Without copying the images, write out all the entries below verbatim.

+--

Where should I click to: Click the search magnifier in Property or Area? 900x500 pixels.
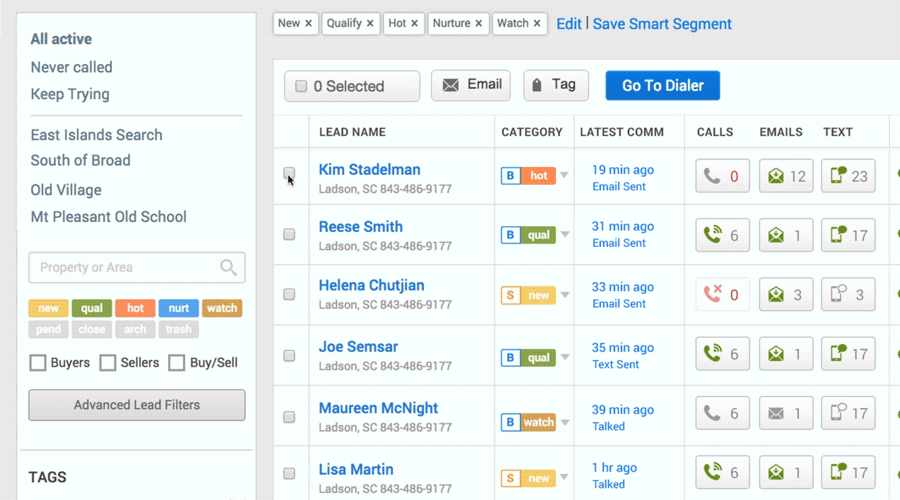tap(229, 267)
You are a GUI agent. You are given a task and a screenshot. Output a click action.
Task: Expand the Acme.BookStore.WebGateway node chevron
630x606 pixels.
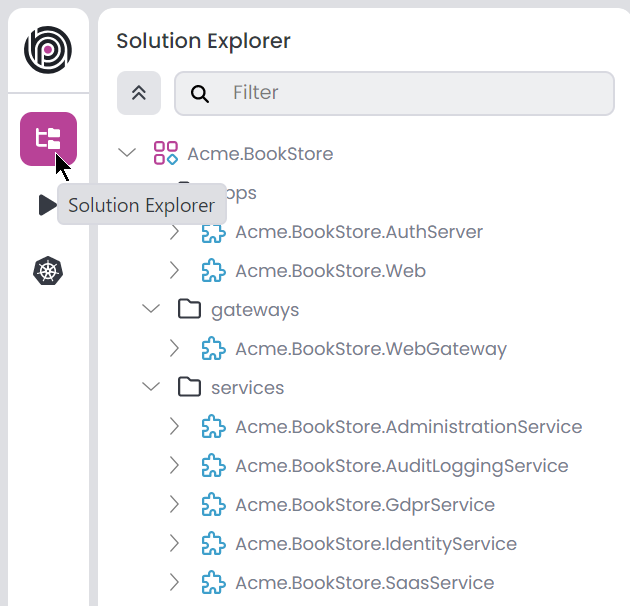click(174, 349)

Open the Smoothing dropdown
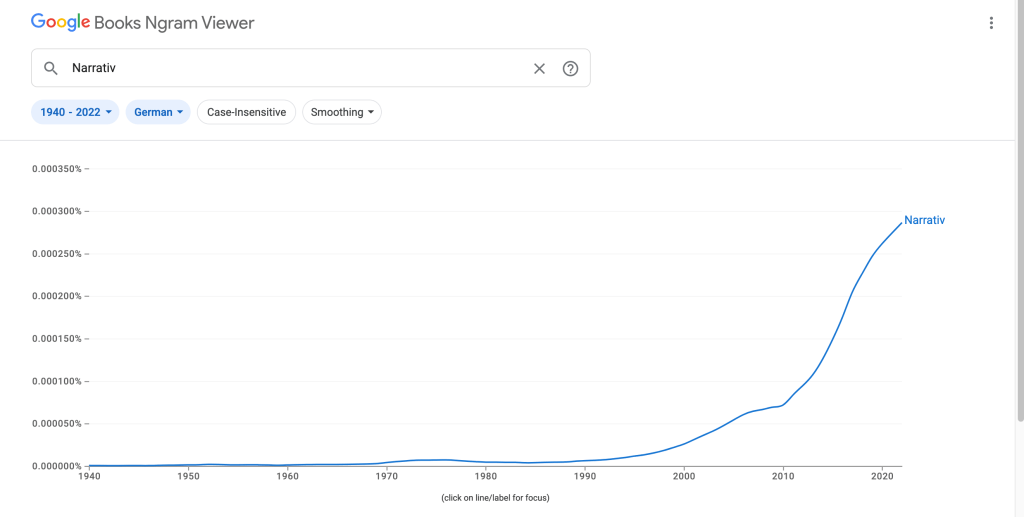click(x=342, y=112)
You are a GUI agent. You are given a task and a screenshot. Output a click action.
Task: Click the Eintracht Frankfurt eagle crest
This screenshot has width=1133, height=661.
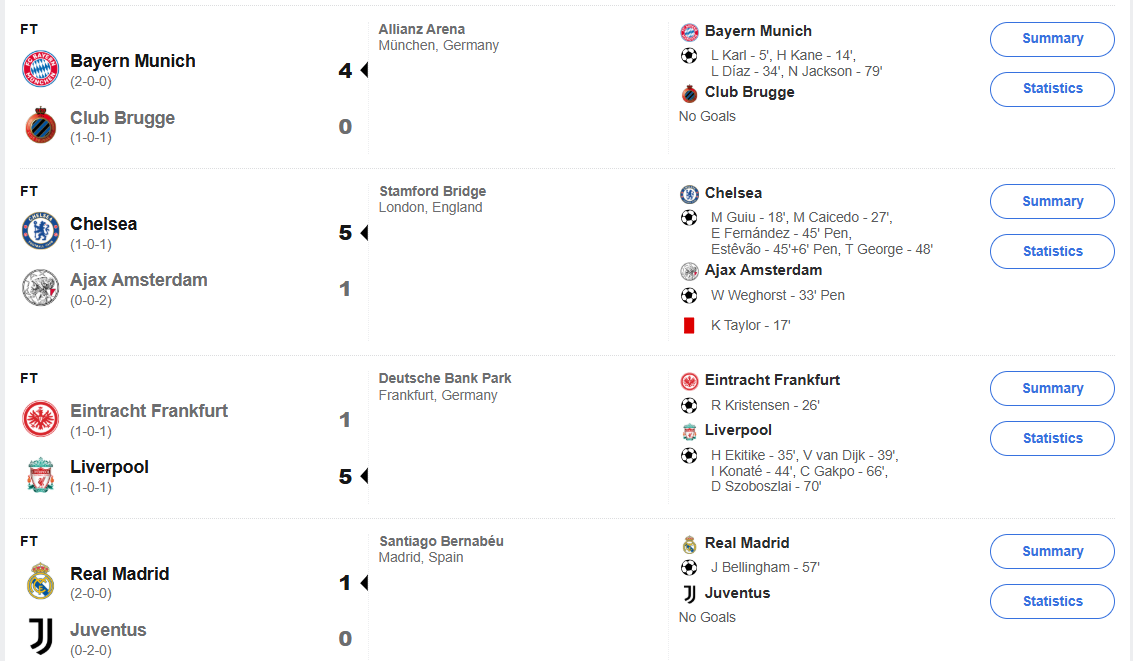tap(41, 419)
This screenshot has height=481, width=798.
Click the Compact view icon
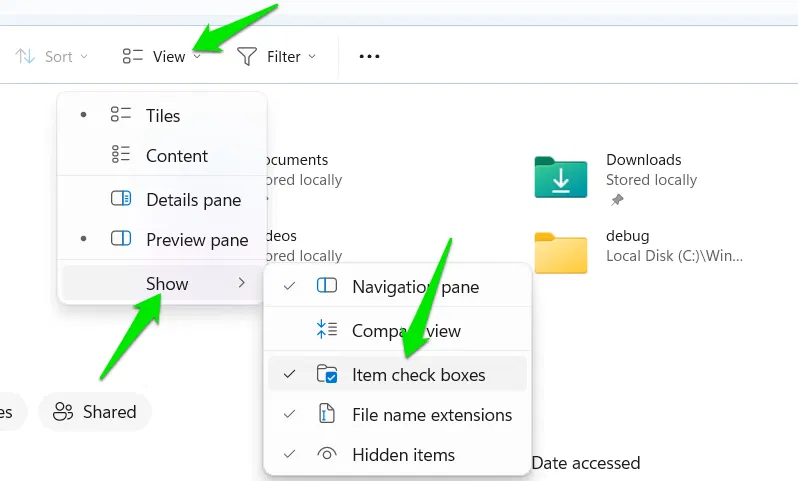pyautogui.click(x=326, y=330)
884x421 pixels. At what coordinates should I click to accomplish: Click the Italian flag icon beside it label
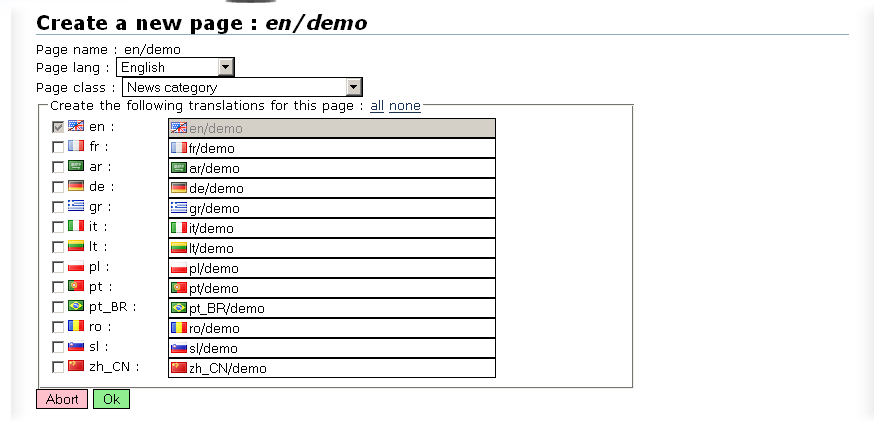(76, 226)
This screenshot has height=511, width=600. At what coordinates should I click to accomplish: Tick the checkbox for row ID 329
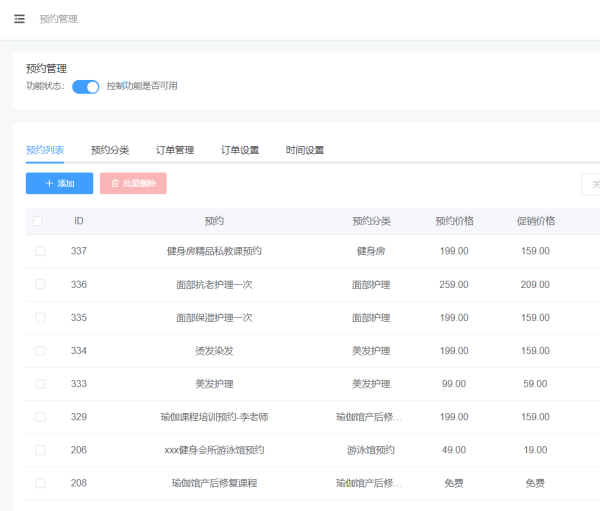(40, 417)
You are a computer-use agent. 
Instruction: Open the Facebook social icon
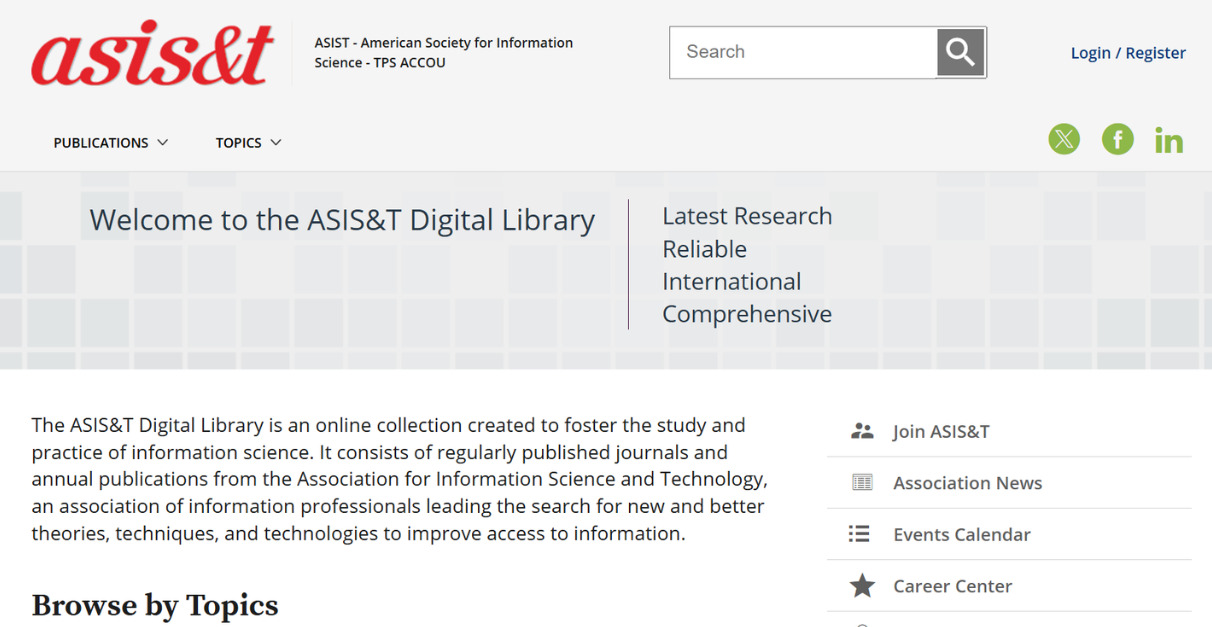[1117, 139]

+--

> **Written response**
Where should I click to: Click the search magnifier in Property or Area? 900x500 pixels.
tap(229, 267)
You are a GUI agent. You are given a task and a screenshot. Output a click action.
Task: Expand the Acme.BookStore.WebGateway node chevron
630x606 pixels.
click(174, 349)

Open the Smoothing dropdown
click(x=342, y=112)
You are a GUI agent. You are given a task and a screenshot. Output a click action.
Task: Click the Eintracht Frankfurt eagle crest
This screenshot has width=1133, height=661.
tap(41, 419)
This screenshot has height=481, width=798.
Click the Compact view icon
pyautogui.click(x=326, y=330)
884x421 pixels. At what coordinates should I click to accomplish: Click the Italian flag icon beside it label
(76, 226)
This screenshot has height=511, width=600. At what coordinates should I click to accomplish: Tick the checkbox for row ID 329
(40, 417)
You are a computer-use agent. 
Instruction: Open the Facebook social icon
[1117, 139]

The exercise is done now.